A blue-footed boobie holds a pose. "You have to tip him," I told a very earnest lady after she took his picture.

A blue-footed boobie holds a pose. “You have to tip him,” I told a very earnest lady after she took his picture.

Can I go to the Galapagos for 24 hours?

The travel agent in the hotel lobby laughed at me. “Yeah, you can do it,” she said, “but it’s crazy.”

I was in Guayaquil, Ecuador, for business, with some time to spare — just enough time for an overnight trip to the Galápagos Islands, a place people normally go for a week or two. It was ten minutes to 6pm, closing time, and the flight was first thing the next morning. I had to decide.

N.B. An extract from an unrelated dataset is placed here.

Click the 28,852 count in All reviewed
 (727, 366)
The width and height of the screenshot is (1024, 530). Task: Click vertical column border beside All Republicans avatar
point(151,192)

“Let’s do it,” I told her.

Frankly, although I made the appearance of hemming and hawing before plunking down my credit card, it was a foregone conclusion. The outcome was determined at birth, I think, for this is how travel is for me. If I so much as get in the orbit of some extraordinary place or event, I predictably succumb to its gravitational pull. And I’ve yet to regret my impulsiveness.

So I’ve now gone where The Beagle and the puritanical genius Darwin have gone and can briefly convey to you my impressions.

And the main thing is this: visiting the Galápagos is like being behind the bars at the zoo. This isn’t my turn of phrase — I picked it up from a Louisiana man with a 400m zoom lens I was talking to at the giant tortoise reserve — but it is my sentiment exactly.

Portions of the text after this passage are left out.